(November 11, 2016 at 3:42 am)Aroura Wrote: I really want to hurt myself right now. Not kill,just hurt. It's a difficult urge to resist. Maybe talking about it will ease the desire.hmmm... nope. You live in one of the best places in the world! How can you be thinking that?
(November 11, 2016 at 3:42 am)Aroura Wrote: I'm a terrible person. I realm am. I'm a bad housekeeper and a bad wife. I fuck up everything. I lose my temper too often. My college degree is from I fucking TT, the one that just shut down for basically being an overpriced pay for an A. I'm stupid, my memory is actually damaged. I'm an utter coward. This isn't fishing for compliments. People who think I'm nice, well yeah I try, but deep down I'm a judgmental bitch. I think horrible thoughts, and I'm afraid of everything.Been there, done that...
meh.
(November 11, 2016 at 3:42 am)Aroura Wrote: I've done ok at staying out of this dark place for a while. Maybe just dipping my toes on now and then. But I am currently paddling around alone.

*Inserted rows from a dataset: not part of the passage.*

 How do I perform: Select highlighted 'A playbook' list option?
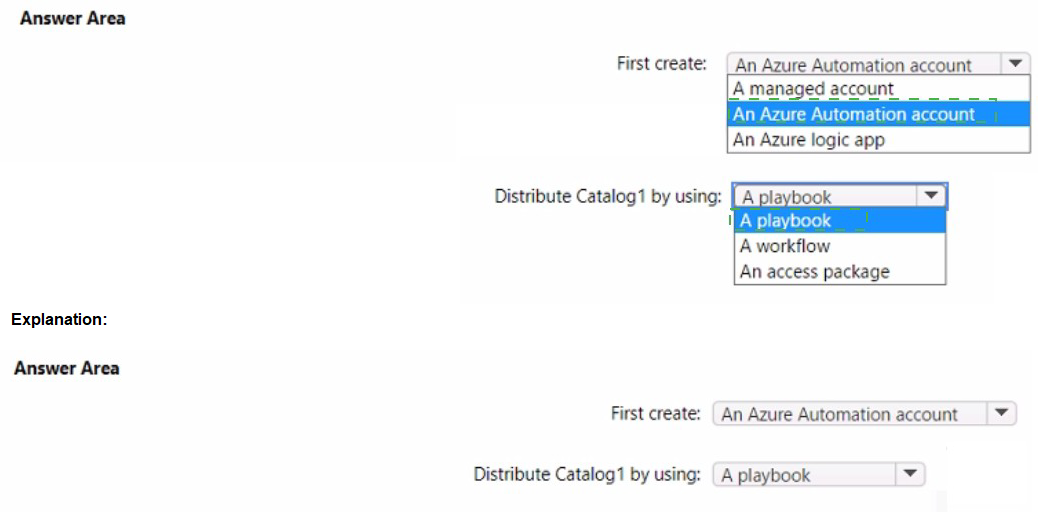(839, 220)
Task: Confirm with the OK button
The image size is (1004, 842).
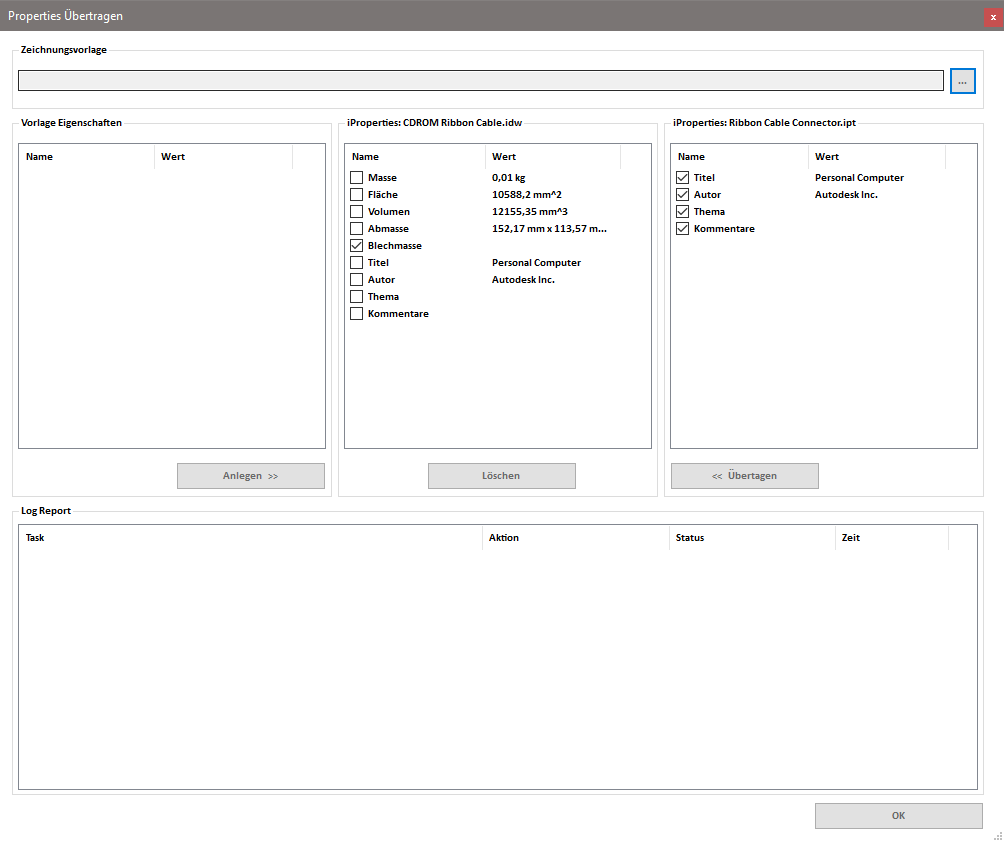Action: (x=898, y=816)
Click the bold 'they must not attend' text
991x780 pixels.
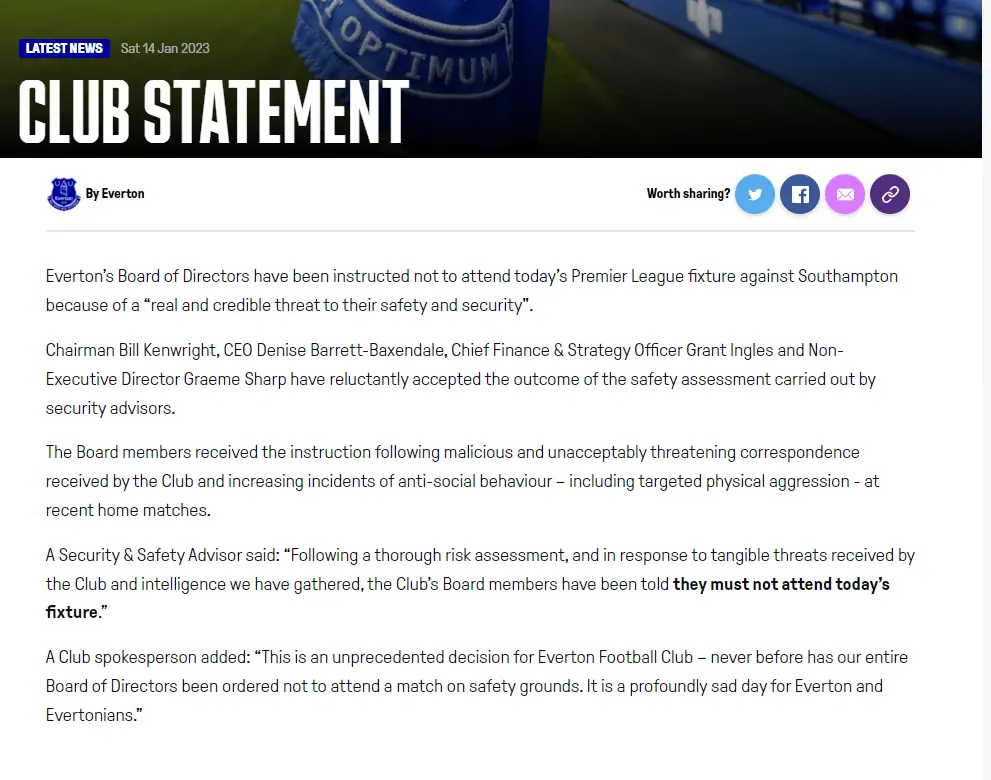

Clearly something went wrong at some point in time...
Can you think back to that point and try to restore things as they were?
yeah, yeah... bad memory... my memory sucks, too... still, people think I'm smart... poor deluded people -.-'
(November 11, 2016 at 3:42 am)Aroura Wrote: And now im empty. Thanks for reading my emo baby pitty party. Just knowing im needy enough to hit post instead of just deleting this fucked up bitch fest makes me even angrier. I'll probably delete it tomorrow, but for now I need to say it. Like throwing up when you're sick, I needed to purge this poison out.
So, now im empty and going to sleep. I hope.
HAHAHA, now that I've quoted it, it's stuck on the interwebz forever!
(hehe... I'm so evil!)
So... what do you mean by "Nerd Extraordinaire"?